## EXERCISE PASSAGE:
────────────────────────────────────────

UTHealth Harris County Psychiatric Center
Obsessive Compulsive Disorder
A type of anxiety disorder, obsessive-compulsive disorder is marked by obsessions recurring, unwanted and unpleasant thoughts that cause anxiety and compulsions repetitive, ritualistic actions performed to relieve the anxiety. These rituals can literally take hours to perform each day, interfering with every aspect of life. Victims are powerless to control the thoughts and rituals, even though they know they make no sense.
Obsessive-compulsive disorder afflicts millions of Americans and can strike at any age. The disorder causes embarrassment and confusion in many victims to the extent that they refuse or are unable to seek treatment. But treatment is available, and advances in medications and therapies have successfully returned many people with obsessive-compulsive disorder to productive, satisfying lives.
While research has led to a significant understanding of obsessive-compulsive disorder, scientists have not found the exact mechanism that triggers the illness. However, recent studies have linked obsessive-compulsive disorder to imbalances in brain chemistry. These changes usually involve serotonin, which controls moods and feelings.
Then there is always the genetic link. Obsessive-compulsive disorder usually runs in families, and accompanying disorders, other anxiety disorders and depression, are also common not only in the victim but family members as well. Other factors, such as head trauma, birth trauma, epilepsy and other serious illnesses, are believed to cause or complicate obsessive-compulsive disorder.

────────────────────────────────────────

Stored data entries:

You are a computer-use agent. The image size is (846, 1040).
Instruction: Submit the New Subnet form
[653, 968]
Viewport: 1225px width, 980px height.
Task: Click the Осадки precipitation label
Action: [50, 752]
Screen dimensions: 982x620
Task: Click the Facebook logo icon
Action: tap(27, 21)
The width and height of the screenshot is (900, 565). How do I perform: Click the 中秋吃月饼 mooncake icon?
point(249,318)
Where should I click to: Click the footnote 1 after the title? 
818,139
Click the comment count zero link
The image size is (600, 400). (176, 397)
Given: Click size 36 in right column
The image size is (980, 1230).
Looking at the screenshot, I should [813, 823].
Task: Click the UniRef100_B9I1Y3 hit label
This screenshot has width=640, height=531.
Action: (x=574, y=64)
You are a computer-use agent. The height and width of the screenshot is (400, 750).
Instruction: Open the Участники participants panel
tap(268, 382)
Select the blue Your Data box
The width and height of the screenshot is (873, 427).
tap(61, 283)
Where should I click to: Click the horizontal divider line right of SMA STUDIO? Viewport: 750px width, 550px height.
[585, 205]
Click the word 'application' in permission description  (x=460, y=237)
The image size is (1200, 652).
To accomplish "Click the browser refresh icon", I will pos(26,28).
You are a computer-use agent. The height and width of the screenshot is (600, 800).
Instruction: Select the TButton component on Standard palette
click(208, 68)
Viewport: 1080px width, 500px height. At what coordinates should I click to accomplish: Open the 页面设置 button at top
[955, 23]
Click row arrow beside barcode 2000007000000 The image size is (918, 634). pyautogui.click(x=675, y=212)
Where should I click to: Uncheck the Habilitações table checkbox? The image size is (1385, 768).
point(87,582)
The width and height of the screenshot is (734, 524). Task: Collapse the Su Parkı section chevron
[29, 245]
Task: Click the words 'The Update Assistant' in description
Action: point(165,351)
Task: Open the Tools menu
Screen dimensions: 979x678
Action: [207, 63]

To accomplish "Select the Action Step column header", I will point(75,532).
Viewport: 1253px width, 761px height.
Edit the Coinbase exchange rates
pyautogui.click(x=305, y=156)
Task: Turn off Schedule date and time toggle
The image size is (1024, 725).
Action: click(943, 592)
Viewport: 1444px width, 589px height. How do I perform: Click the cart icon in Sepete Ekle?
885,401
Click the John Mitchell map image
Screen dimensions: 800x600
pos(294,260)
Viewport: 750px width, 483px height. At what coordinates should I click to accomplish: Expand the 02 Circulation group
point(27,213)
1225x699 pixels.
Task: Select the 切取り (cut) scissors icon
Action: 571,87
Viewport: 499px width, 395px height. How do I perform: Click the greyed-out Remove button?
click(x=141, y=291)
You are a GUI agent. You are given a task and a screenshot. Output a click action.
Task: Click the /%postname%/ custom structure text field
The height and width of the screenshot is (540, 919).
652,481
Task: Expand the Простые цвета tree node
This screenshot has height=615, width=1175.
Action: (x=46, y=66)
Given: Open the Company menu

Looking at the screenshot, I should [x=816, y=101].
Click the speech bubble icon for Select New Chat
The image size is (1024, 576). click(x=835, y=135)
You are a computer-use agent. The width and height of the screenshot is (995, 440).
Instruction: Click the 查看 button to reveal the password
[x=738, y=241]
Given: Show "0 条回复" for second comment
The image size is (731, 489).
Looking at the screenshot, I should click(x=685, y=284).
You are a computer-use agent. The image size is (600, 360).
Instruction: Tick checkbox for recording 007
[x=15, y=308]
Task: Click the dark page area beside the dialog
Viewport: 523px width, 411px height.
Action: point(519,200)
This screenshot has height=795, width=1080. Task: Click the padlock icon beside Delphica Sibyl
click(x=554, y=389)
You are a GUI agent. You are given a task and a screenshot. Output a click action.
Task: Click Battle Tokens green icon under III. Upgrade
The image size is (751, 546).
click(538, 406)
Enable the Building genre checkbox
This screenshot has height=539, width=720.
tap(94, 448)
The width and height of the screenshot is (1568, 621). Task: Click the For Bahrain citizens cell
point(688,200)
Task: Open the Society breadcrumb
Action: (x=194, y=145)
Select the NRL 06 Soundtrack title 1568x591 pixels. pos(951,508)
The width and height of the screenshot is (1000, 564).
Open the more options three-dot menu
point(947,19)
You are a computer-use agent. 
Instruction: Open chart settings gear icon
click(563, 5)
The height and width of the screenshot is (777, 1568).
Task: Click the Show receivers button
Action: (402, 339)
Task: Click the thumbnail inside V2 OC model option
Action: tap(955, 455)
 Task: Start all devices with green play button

────────────────────────────────────────

## DIRECTIONS FOR THIS TASK:
Copy the obsessive-compulsive disorder text from "UTHealth Harris County" to "make no sense.", renaming "rituals" as "routines" wherever it appears. Rely only on the text when answering.

## SOLUTION TO THIS EXERCISE:
UTHealth Harris County Psychiatric Center
Obsessive Compulsive Disorder
A type of anxiety disorder, obsessive-compulsive disorder is marked by obsessions recurring, unwanted and unpleasant thoughts that cause anxiety and compulsions repetitive, ritualistic actions performed to relieve the anxiety. These routines can literally take hours to perform each day, interfering with every aspect of life. Victims are powerless to control the thoughts and routines, even though they know they make no sense.